- [Aim of the task]: Below are entries to return in full. Keep each one exact.

(Stored items)
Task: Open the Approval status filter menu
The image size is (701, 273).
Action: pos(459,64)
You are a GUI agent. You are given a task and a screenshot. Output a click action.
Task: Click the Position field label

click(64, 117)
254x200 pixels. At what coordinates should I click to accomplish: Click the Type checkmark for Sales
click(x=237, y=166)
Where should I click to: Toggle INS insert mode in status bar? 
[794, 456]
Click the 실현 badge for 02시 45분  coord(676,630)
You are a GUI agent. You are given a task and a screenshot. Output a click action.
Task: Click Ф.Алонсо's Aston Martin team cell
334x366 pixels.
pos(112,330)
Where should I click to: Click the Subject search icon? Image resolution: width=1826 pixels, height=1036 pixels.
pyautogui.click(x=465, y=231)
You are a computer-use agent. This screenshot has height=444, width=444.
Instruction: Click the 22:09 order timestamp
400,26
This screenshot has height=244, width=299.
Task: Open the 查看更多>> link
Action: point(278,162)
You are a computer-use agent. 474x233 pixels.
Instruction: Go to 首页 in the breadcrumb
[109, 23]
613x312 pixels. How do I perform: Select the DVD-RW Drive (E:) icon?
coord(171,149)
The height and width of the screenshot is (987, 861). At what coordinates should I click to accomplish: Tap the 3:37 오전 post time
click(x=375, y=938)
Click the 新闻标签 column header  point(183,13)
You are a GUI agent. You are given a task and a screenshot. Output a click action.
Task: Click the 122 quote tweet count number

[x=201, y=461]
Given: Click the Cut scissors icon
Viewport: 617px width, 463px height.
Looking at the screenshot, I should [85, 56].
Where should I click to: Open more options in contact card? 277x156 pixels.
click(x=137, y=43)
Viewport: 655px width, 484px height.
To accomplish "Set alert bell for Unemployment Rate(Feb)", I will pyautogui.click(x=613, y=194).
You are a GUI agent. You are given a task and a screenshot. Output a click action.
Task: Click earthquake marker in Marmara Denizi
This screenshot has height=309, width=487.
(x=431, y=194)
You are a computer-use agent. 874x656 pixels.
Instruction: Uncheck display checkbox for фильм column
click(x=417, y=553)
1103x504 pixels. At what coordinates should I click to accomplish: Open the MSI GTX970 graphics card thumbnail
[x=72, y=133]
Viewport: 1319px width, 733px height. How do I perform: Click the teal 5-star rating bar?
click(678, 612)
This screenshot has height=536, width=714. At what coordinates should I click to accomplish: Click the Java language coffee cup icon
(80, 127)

- [Expected answer]:
Task: Open the Approval status filter menu
The image size is (701, 273).
Action: pos(459,64)
You are a GUI agent. You are given a task and a screenshot. Output a click action.
Task: Click the Position field label

click(64, 117)
254x200 pixels. At what coordinates should I click to accomplish: Click the Type checkmark for Sales
click(x=237, y=166)
Where should I click to: Toggle INS insert mode in status bar? 
[794, 456]
Click the 실현 badge for 02시 45분  coord(676,630)
You are a GUI agent. You are given a task and a screenshot. Output a click action.
Task: Click Ф.Алонсо's Aston Martin team cell
334x366 pixels.
pos(112,330)
Where should I click to: Click the Subject search icon? Image resolution: width=1826 pixels, height=1036 pixels.
pyautogui.click(x=465, y=231)
You are a computer-use agent. This screenshot has height=444, width=444.
Instruction: Click the 22:09 order timestamp
400,26
This screenshot has height=244, width=299.
Task: Open the 查看更多>> link
Action: point(278,162)
You are a computer-use agent. 474x233 pixels.
Instruction: Go to 首页 in the breadcrumb
[109, 23]
613x312 pixels. How do I perform: Select the DVD-RW Drive (E:) icon?
coord(171,149)
The height and width of the screenshot is (987, 861). At what coordinates should I click to accomplish: Tap the 3:37 오전 post time
click(x=375, y=938)
Click the 新闻标签 column header  point(183,13)
You are a GUI agent. You are given a task and a screenshot. Output a click action.
Task: Click the 122 quote tweet count number

[x=201, y=461]
Given: Click the Cut scissors icon
Viewport: 617px width, 463px height.
Looking at the screenshot, I should [85, 56].
Where should I click to: Open more options in contact card? 277x156 pixels.
click(x=137, y=43)
Viewport: 655px width, 484px height.
To accomplish "Set alert bell for Unemployment Rate(Feb)", I will pyautogui.click(x=613, y=194).
You are a GUI agent. You are given a task and a screenshot. Output a click action.
Task: Click earthquake marker in Marmara Denizi
This screenshot has height=309, width=487.
(x=431, y=194)
You are a computer-use agent. 874x656 pixels.
Instruction: Uncheck display checkbox for фильм column
click(x=417, y=553)
1103x504 pixels. At what coordinates should I click to accomplish: Open the MSI GTX970 graphics card thumbnail
[x=72, y=133]
Viewport: 1319px width, 733px height. How do I perform: Click the teal 5-star rating bar?
click(678, 612)
This screenshot has height=536, width=714. At what coordinates should I click to accomplish: Click the Java language coffee cup icon
(80, 127)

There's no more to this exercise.